Santiago Zavala, al principio de "Conversación en La Catedral" (Vargas Llosa, 1969), se plantea "¿en qué momento se jodió el Perú?". Como en el inicio magistral de la novela, me interesa cuándo y dónde empezó todo. Y con TODO me refiero a la degradación y devenir del debate parlamentario en monólogo burocrático del gobierno versus agitación profética de la oposición. Sobre todo porque considero que es en su reconducción donde se juegan mucho el modelo pluralista y la regeneración democrática de la que tanto se habla y tan poco se practica por la vieja y la nueva política.
La decadencia burocrática del lenguaje de los gobiernos está vinculada al estrechamiento de los márgenes para la política en el nuevo orden neoliberal. En ese escaso margen, aún no atribuido a los mercados, también ha incurrido el lenguaje tecnocrático y gestor de la alta administración del Estado. Como contrapunto, la oposición, aquejada por el mismo mal, ha renunciado a explorar, a moverse e incluso a desbordar los límites impuestos, sustituyendo la política en unos casos por el mismo lenguaje aburrido y tecnocrático del gobierno, en otros por el escapismo de un lenguaje profético dirigido a los medios, a la propia grey o a las redes sociales.
Por tanto, los distintos medios y la sustitución de la retórica por la comunicación también establecen los nuevos márgenes y presentan nuevos retos al debate parlamentario que no debemos ignorar. No obstante, subyace en el trasfondo otra cuestión, la incapacidad para salirse del libreto del gobierno o del partido político, lo que conlleva la esterilización del pluralismo interno y por extensión del pluralismo y del debate parlamentario.

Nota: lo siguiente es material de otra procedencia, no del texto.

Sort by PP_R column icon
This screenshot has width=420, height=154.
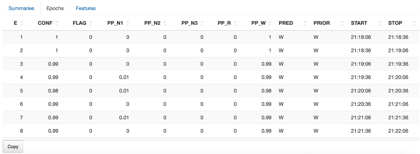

Porque una de las demandas olvidadas del 15M y de buena parte de la sociedad española era sin duda combinar la representación con la participación política. La pregunta es, ¿de qué participación política hablábamos sin que el parlamento de los diputados vaya más allá de sus portavoces, sin la deliberación cruzada entre grupos, sin el reconocimiento de la diversidad de acentos y matices, sin la intervención y el voto en conciencia? En definitiva, sin combinar la obediencia al programa con la obediencia al votante en una democracia de nuevo tipo.
¿De qué parlamentamos si discutimos de espaldas, sin lugar al mestizaje, la negociación o el acuerdo entre diferentes? ¿Cómo debatimos si la búsqueda de acuerdo se entiende como debilidad de carácter o traición a las ideas? Entre el aburrimiento tecnocrático y la agitación profética queda el territorio inexplorado de la política. La política como representación del conflicto de intereses y expectativas que late en la sociedad, pero también de la necesaria deliberación, transacción y compromiso para sacarlos si quiera y parcialmente adelante.